* _TEXTE DU DOCUMENT_
· · · ·
Curieusement, le premier juge saisi n’avait fait mention dans son ordonnance que du seul article 10 de la Convention européenne, en passant sous silence les garanties offertes par la Constitution belge. Il est vrai que, pris isolément, l’article 10 de la Convention n’interdit pas toute forme de contrôle préventif sur la presse. La Cour de Strasbourg considère toutefois que toute mesure préventive exige de sa part un examen particulièrement scrupuleux, et spécialement dans le cas de la presse. En effet, « l’information est un bien périssable et en retarder la publication, même pour une brève période, risque fort de la priver de toute valeur et de tout intérêt » (2).

À côté de la Convention européenne, la Constitution belge confère une protection renforcée à la liberté d’expression et à la liberté de la presse et interdit la censure, comme l’ensemble des mesures préventives, qui, émanant d’une autorité publique, viseraient à empêcher quiconque de s’exprimer, le cas échéant, par le biais d’un média. Dans une fameuse affaire RTBF c. Belgique, la Cour de Strasbourg a relevé que l’article 19 de notre Constitution n’autorisait que la répression a posteriori des abus de la liberté d’expression. On rappellera cependant que la Cour de cassation de Belgique a pu considérer que l’on ne pouvait parler de censure contraire à l’article 25 de la Constitution lorsque l’écrit imprimé avait connu un début de diffusion suffisant, matérialisé, dans le cas soumis à la haute juridiction, par son impression et sa diffusion en kiosques (3).

En l’espèce, le second juge saisi a considéré que l’interdiction initialement prononcée à l’égard de l’article publié dans la version papier de Médor s’assimilait à une véritable censure prohibée par la Constitution. Le fait que des abonnés aient déjà pu recevoir leur exemplaire n’a, semble-t-il, pas eu d’influence sur la solution du litige. La demande tendant à interdire le maintien en ligne d’un avant-goût de l’article qui avait été préalablement publié sur le site web de Médor et la demande subsidiaire tendant à assortir cet extrait, de même que l’article complet publié dans la version imprimée, d’un rectificatif, furent toutes deux rejetées au motif qu’aucune apparence de faute n’était démontrée dans le chef du journaliste et de l’éditeur.

L’interdiction de la censure, le prix du libre débat démocratique?

Si notre Constitution ne tolère pas les mesures préventives, la liberté de la presse n’en est pas absolue pour autant. La victime de tout usage fautif de la liberté d’expression a, en toute hypothèse, la possibilité d’agir au civil pour réparer un éventuel dommage ou pour en limiter l’étendue. Une telle action ne peut cependant être introduite qu’après que le propos a connu un début de diffusion suffisant permettant au public d’en prendre connaissance. C’est là le prix du libre débat démocratique. En effet, il est loin d’être évident d’identifier par avance les idées ou informations qui méritent leur place dans l’espace public. Le juge n’échappe pas à cette difficulté – et encore moins le juge de l’extrême urgence, appelé à statuer sans même entendre les arguments de celui qui souhaite s’exprimer. L’on ne donc peut que se réjouir que Médor ait finalement été autorisé à aboyer pour la première fois et c’est à juste titre que la seconde ordonnance rendue dans cette affaire a été accueillie comme un soulagement non seulement pour Médor, mais également pour la liberté de la presse dans son ensemble.
· · · ·
* _DONNÉES AFFICHÉES_

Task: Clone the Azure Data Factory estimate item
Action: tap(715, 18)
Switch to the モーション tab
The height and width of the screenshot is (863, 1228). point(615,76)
· · · ·
* _CONSIGNE DE TRAVAIL 1_
Reproduisez fidèlement le passage du texte sur l'affaire Médor qui va de « À côté de la » jusqu'à « en kiosques (3). » inclus.
* _CONSIGNE DE TRAVAIL 2_
Relevez tous les articles de texte juridique cités avec leur numéro dans le texte sur l'affaire Médor.
La liste n'a aucun rôle dans ce travail.

* _SOLUTION PROPOSÉE 1_
À côté de la Convention européenne, la Constitution belge confère une protection renforcée à la liberté d’expression et à la liberté de la presse et interdit la censure, comme l’ensemble des mesures préventives, qui, émanant d’une autorité publique, viseraient à empêcher quiconque de s’exprimer, le cas échéant, par le biais d’un média. Dans une fameuse affaire RTBF c. Belgique, la Cour de Strasbourg a relevé que l’article 19 de notre Constitution n’autorisait que la répression a posteriori des abus de la liberté d’expression. On rappellera cependant que la Cour de cassation de Belgique a pu considérer que l’on ne pouvait parler de censure contraire à l’article 25 de la Constitution lorsque l’écrit imprimé avait connu un début de diffusion suffisant, matérialisé, dans le cas soumis à la haute juridiction, par son impression et sa diffusion en kiosques (3).

* _SOLUTION PROPOSÉE 2_
- l'article 10 de la Convention européenne
- l'article 19 de la Constitution
- l'article 25 de la Constitution